Upon this phase of the case the evidence is in conflict, and the record further discloses that the defendant's written application for insurance was accepted and approved by the insurance company in the sum of $10,000, with a receipt acknowledging payment of the first year's premium, issued and delivered to the defendant.

The instructions referred to directed a verdict for the defendant regardless of the plaintiff's theory of the case, founded upon the issues raised by the evidence, that the negotiations of the parties had been merged into a completed and executed contract of insurance expressed in writing which, in the event of the defendant's death, could have been enforced against the company, and for this reason, if for no other, the defendant's requested instructions in this behalf were rightfully refused.

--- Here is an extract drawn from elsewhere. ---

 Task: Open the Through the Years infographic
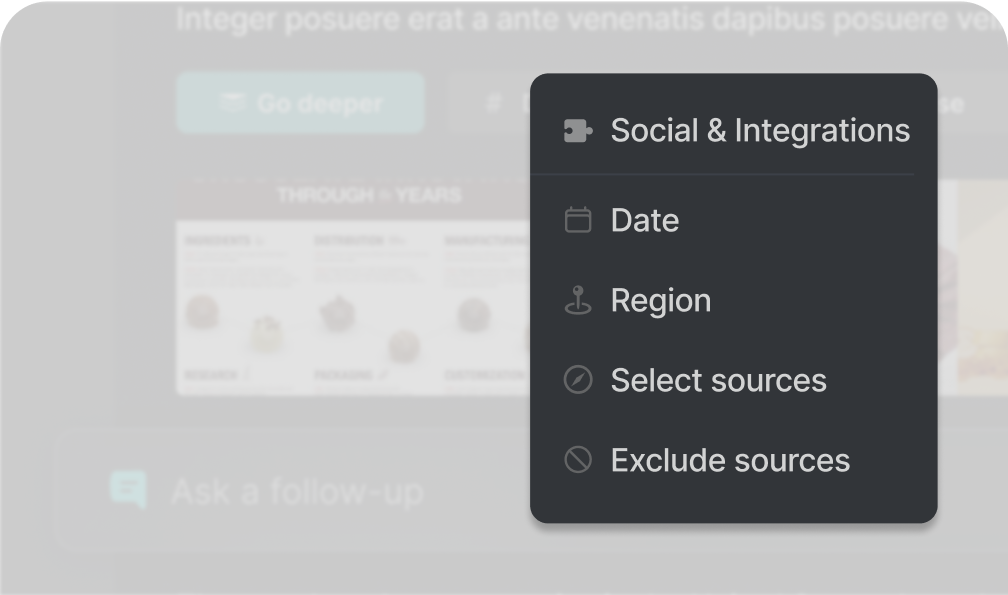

It appears that defendant's application for insurance as originally written contained a statement by the defendant that he had not paid the agent taking the application the first year's premium, and that the application had been subsequently and without the knowledge of the defendant altered so as to read that the said premium had been paid. This was *572 a fact in the case which the jury might consider in arriving at a conclusion as to when the contract of insurance was completed and executed, if at all, but in and of itself it was not sufficient to justify a verdict for the defendant, and, therefore, the defendant's requested instruction No. 6 was properly modified by the trial court, striking out that portion of the instruction which directed the jury to give a verdict for the defendant if the jury found that the defendant's application had been altered as stated.

It is claimed that the trial court erred in modifying defendant's requested instruction No. 7, but the record fails to show whether the instruction was modified or refused, and if modified, how and to what extent. In any event, the subject of this particular instruction, and of all the remaining requested instructions, was sufficiently covered in the charge of the court; and, therefore, whatever the action of the court may have been in refusing or modifying the defendant's instructions, it was free from error.

The judgment and order appealed from are affirmed.

Kerrigan, J., and Hall, J., concurred.